The UK Government's decision to award £16.6bn worth of early contracts to eight renewable generation projects without price competition may lead to increased energy costs for consumers, the National Audit Office's (NAO) new report revealed.

The contracts were awarded under the Department of Energy & Climate Change's (DECC) Final Investment Decision enabling the renewables scheme to develop five offshore wind farms, two coal plants converted to biomass, and one biomass-combined heat and power plant.

The National Audit Office head Amyas Morse said that early contracts were awarded by the Department of Energy & Climate Change without price competition to avoid an investment gap

"In so doing it has brought forward investment decisions by at least five months," Morse said.

"The investments supported should contribute towards the UK's achieving its renewable energy target in 2020, but it is not clear that awarding fewer early contracts would have put the achievement of that target at risk."

The government's decision would entail contractors to provide higher returns to than needed to secure the investment, the NAO said.

"The investments supported should contribute towards the UK's achieving its renewable energy target in 2020."

"As the Contracts for Difference regime has the potential to secure better value for consumers through price competition, committing so much of the available funding through early contracts, without competition, has limited the Department's opportunity to secure better value for money, " the NAO said.

The DECC has provided certainty of support, by awarding the contracts to the contractors at least five months earlier than they could have achieved under the full Contract for Difference (CFD) regime, according to the report.

The report noted that it is not clear that the entire £16.6bn of commitments were needed so soon to meet the UK's target of generating 15% of its energy from renewables by 2020.

The early contracts used 58% of the total funds available for renewables' CFDs to 2020-21.

REQUIREMENTS:
a – Translate this sentence from the article on early renewable contracts into Spanish: "The early contracts used 58% of the total funds available for renewables' CFDs to 2020-21."
b – According to the article on early renewable contracts, how many offshore wind farms were the contracts meant to develop?
c – Decide whether each statement agrees with the article on early renewable contracts, and give yes or no along with the deciding words from the article:
(i) The early contracts were awarded after price competition.
(ii) Two of the projects are coal plants converted to biomass.
(iii) The UK's target is to generate 15% of its energy from renewables by 2020.
The entries that come next have no connection to the article on early renewable contracts.

GIVEN INFORMATION:
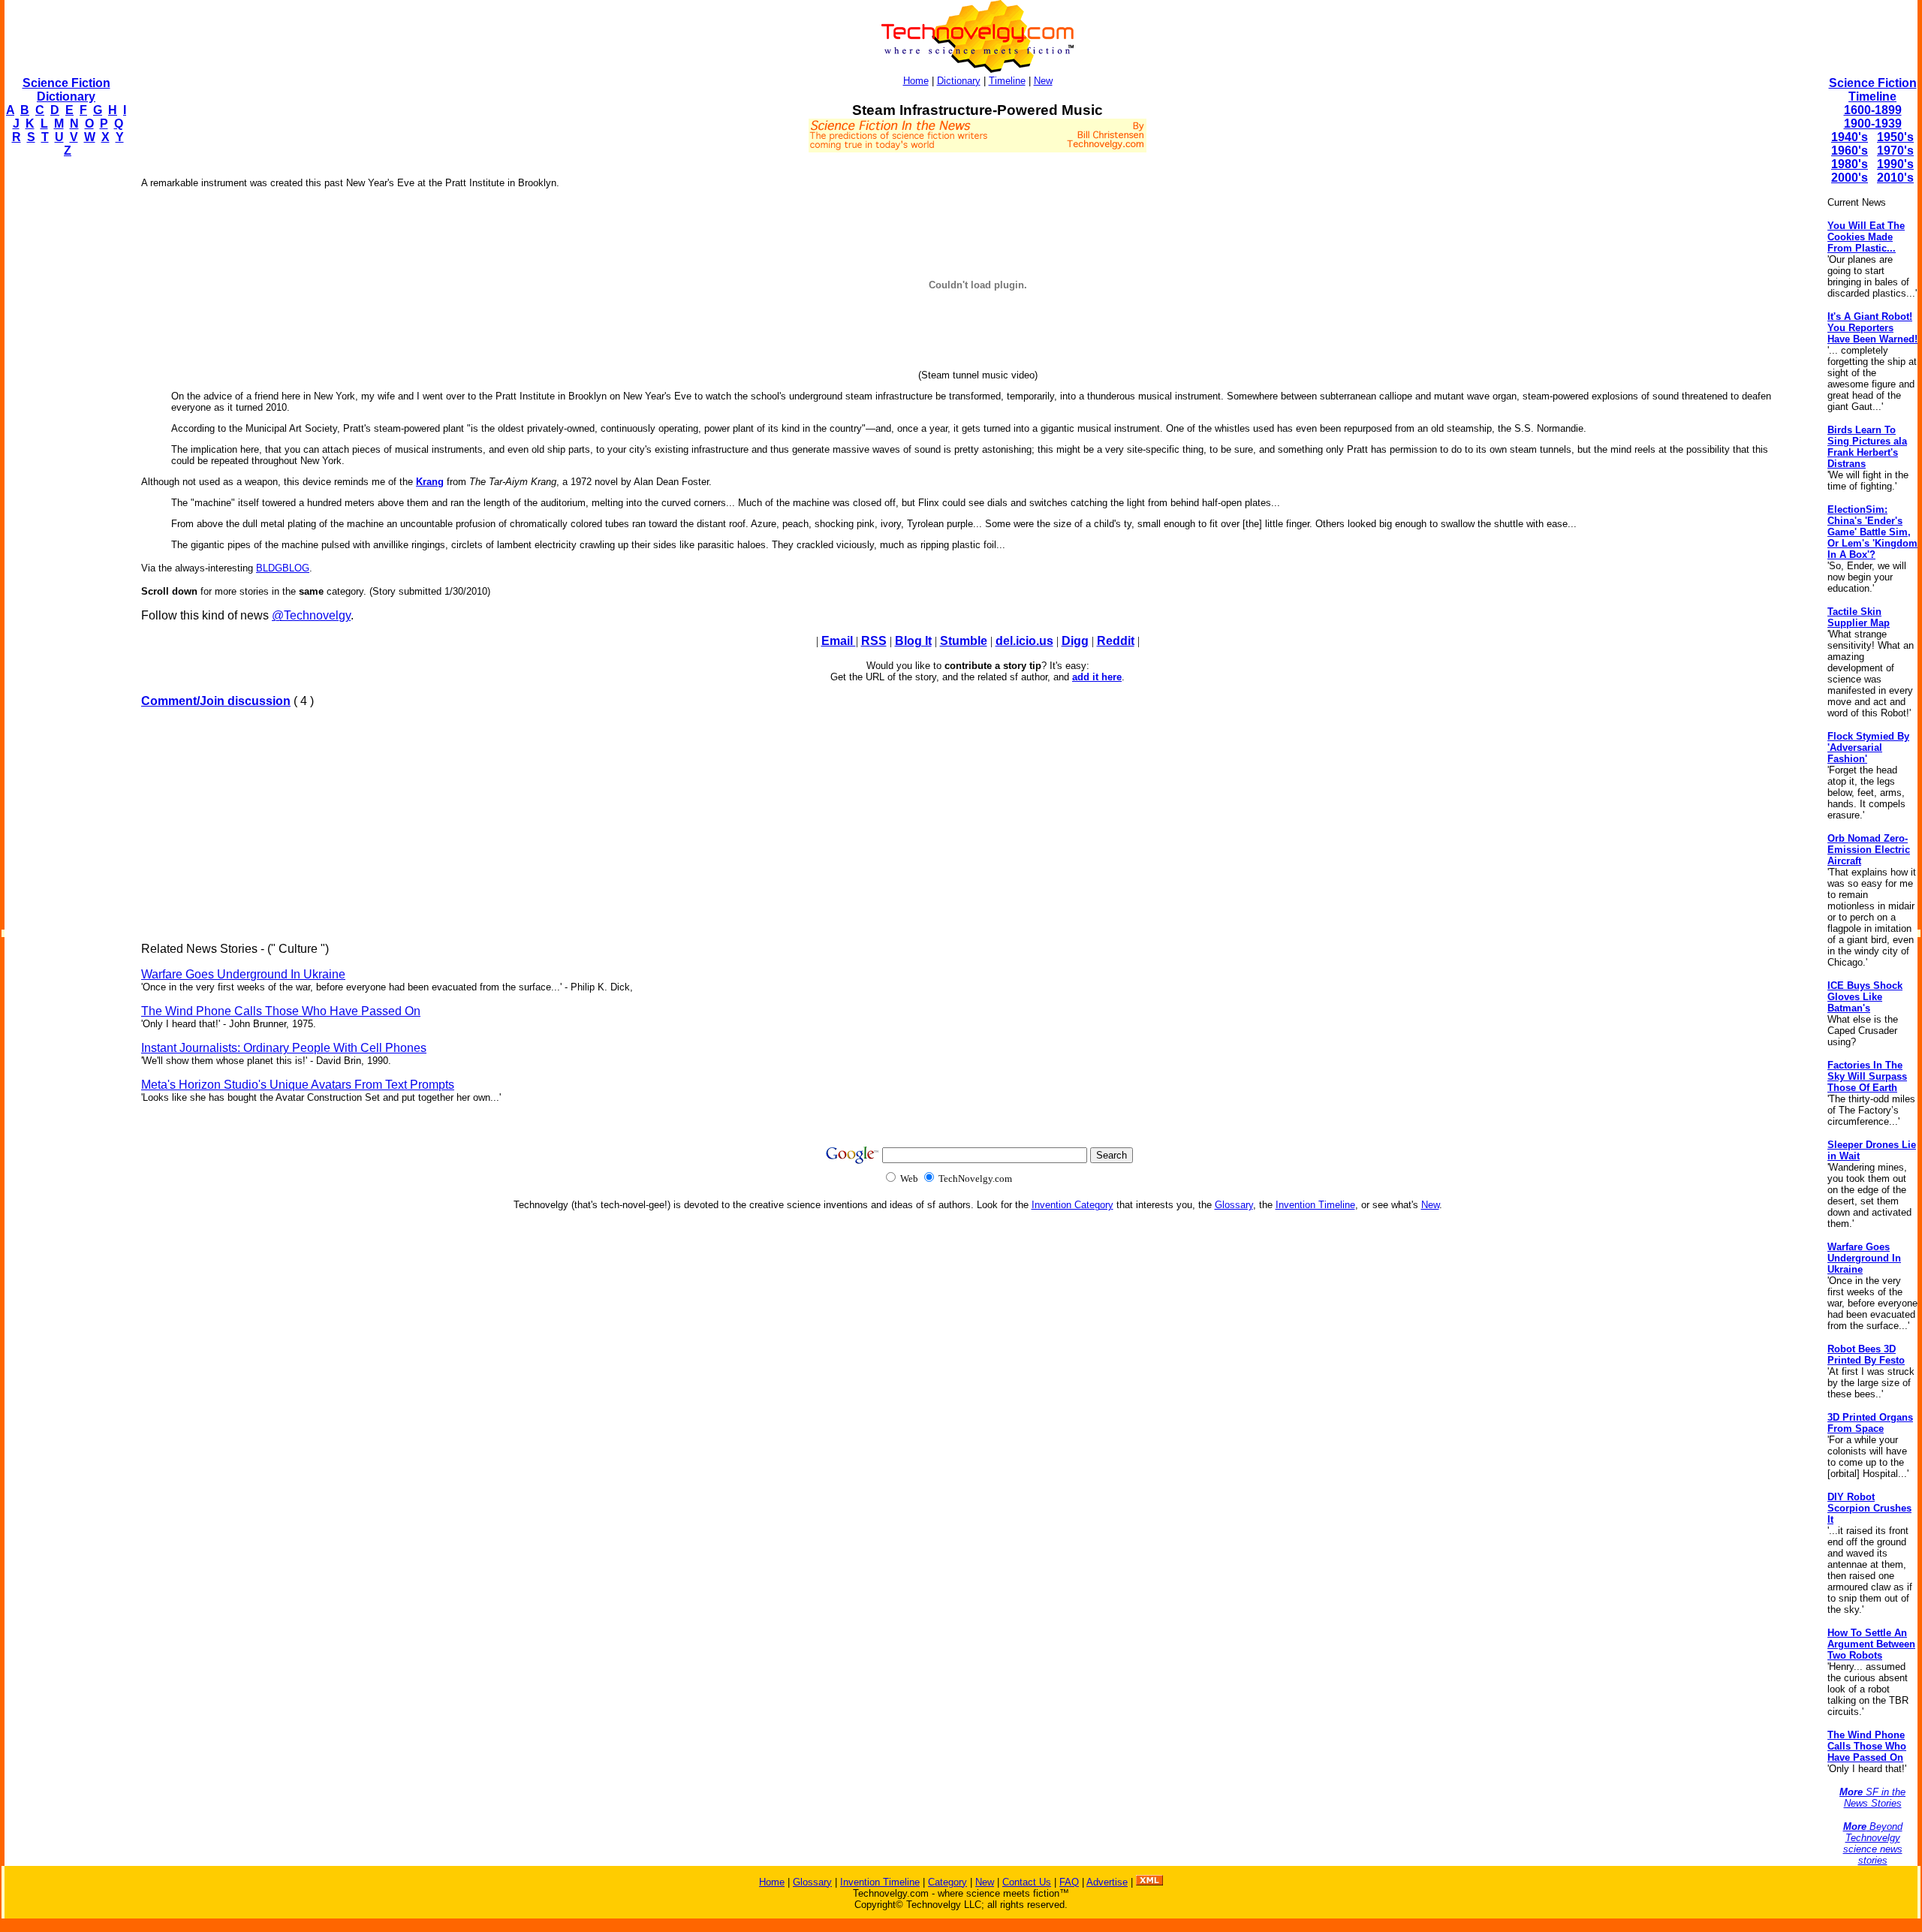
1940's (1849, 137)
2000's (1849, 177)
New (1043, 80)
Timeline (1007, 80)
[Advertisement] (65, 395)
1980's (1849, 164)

RESPONSES:
a – Los contratos anticipados utilizaron el 58 % del total de los fondos disponibles para los CFD de energías renovables hasta 2020-21.

b – Five offshore wind farms.

c –
(i) No: "without price competition"
(ii) Yes: "two coal plants converted to biomass"
(iii) Yes: "the UK's target of generating 15% of its energy from renewables by 2020"